Material for this task>
--------------------
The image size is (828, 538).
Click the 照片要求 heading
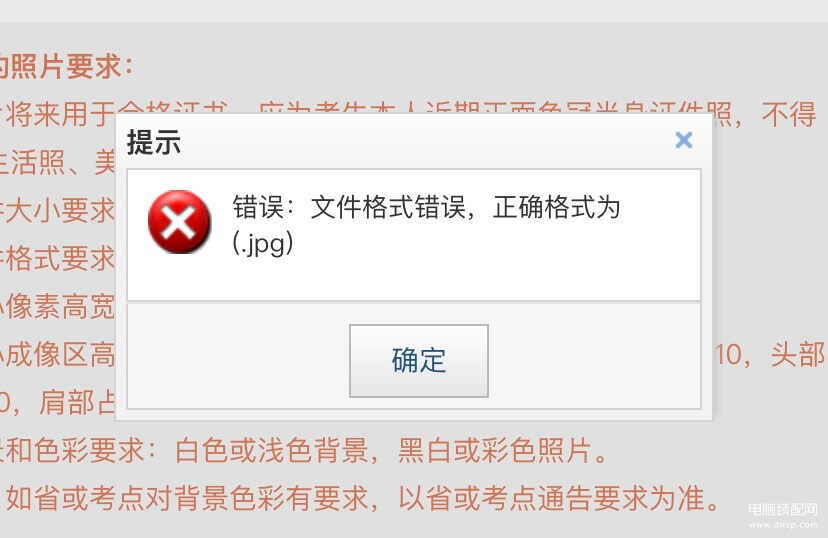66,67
--------------------
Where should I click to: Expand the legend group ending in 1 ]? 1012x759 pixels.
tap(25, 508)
--------------------
Work to be completed> Update the records from the line with "Where should I" up to and including the line with "tap(25, 508)" by replacing "legend group" with "legend section" and leaving all else unchanged. Give back only those lines.

Task response>
Where should I click to: Expand the legend section ending in 1 ]? 1012x759 pixels.
tap(25, 508)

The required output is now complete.